Album Review: Graves – “Liturgia da Blasfémia”

graves - liturgia da blasfemia

Anyone else in the mood for primitive, lo-fi black metal?  Graves comes out of Portugal, and their debut album Liturgia da Blasfémia is exactly that.  Thick, cavernous black metal that howls and drools evil all over the carpet when you let it into your house.  Production that sounds like the engineer had tentacles instead of fingers.  But still with just enough clarity that the intent doesn’t get lost in a wash of reverb and candle smoke.  Know what I mean?

If there’s an issue to be had, it’s that there’s little more here to add to the conversation.  Everything from opener “Do demiurge..Ultraje de viver” to wraparound closer “Via Dolorosa até Golgota” is about what you’d expect from a band trafficking in early 90s Norwegian nostalgia.  There’s no embarrassment, and Graves acquit themselves well when things get buzzing, as on “I Am Fire, I Am Death.”  Tremolo lines sit above a flurry of drums and caterwauling dumped in a tank of reverb so deep angler fish hunt near the bottom.  It’s suitably evil and blasphemous, and because it’s new it gets some freshness just for not being the same set of chords we’ve all been memorizing from the grandfathers of the genre.
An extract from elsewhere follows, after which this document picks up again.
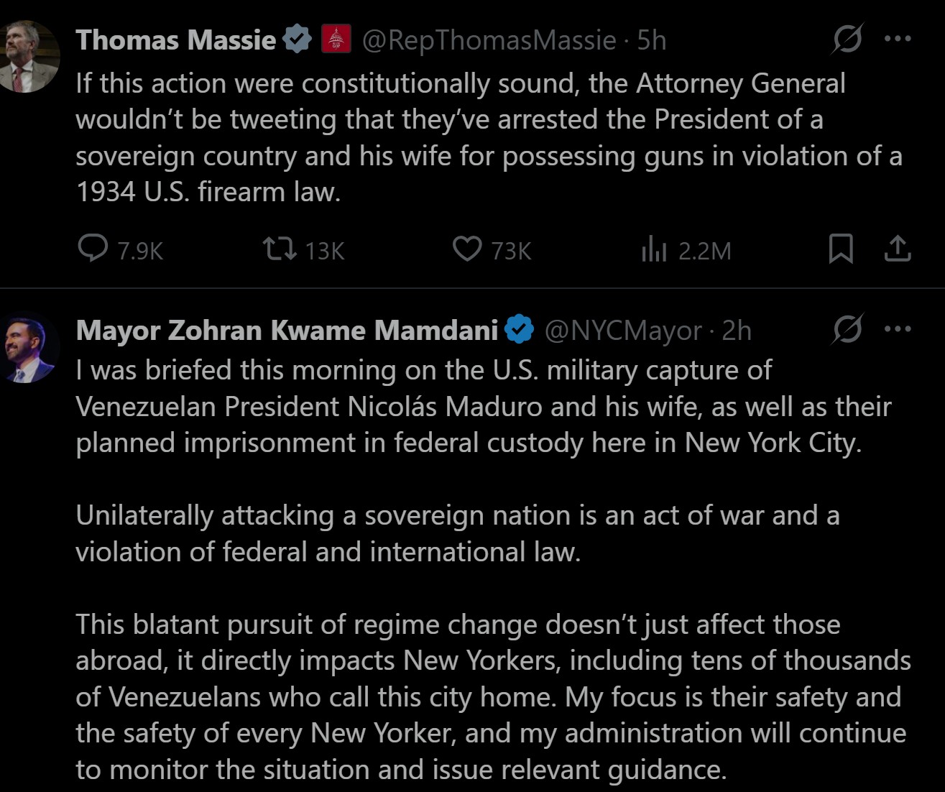Image resolution: width=945 pixels, height=792 pixels.
Task: Share Thomas Massie's tweet
Action: (x=897, y=249)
 It’s essentially rinse and repeat for the rest of Liturgia da Blasfémia.  At 36 minutes the album goes by at a brisk pace, and each song has a nice flow, so thumbs up for sequencing.  The fast tracks all have a very similar feel, and the slow tracks do as well.  That’s great for consistency, but a little more dynamic writing would really help in differentiating the album from what others are currently doing out there.  Sure, we all get that basement fury of keeping black metal “pure” (whatever the hell that means), but that shouldn’t necessarily equate to “boring.”  Which Graves and Liturgia da Blasfémia isn’t, but damned if I can’t really say anything more than “yeah it’s pretty good.  Sounds like what you think based on the cover and the description.”

graves band
Graves

Do you want more than that from this kind of black metal?  Do you need more than that?  That’s really for you to decide.  Graves seems perfectly content to revel in the dark and the black, churning out solid lo-fi black metal for the folks who know only monochrome, and there’s a place for that. Liturgia da Blasfémia does not disgrace, but nor does it raise the bar.  For a certain type of music fan, that may well be the whole of the Law.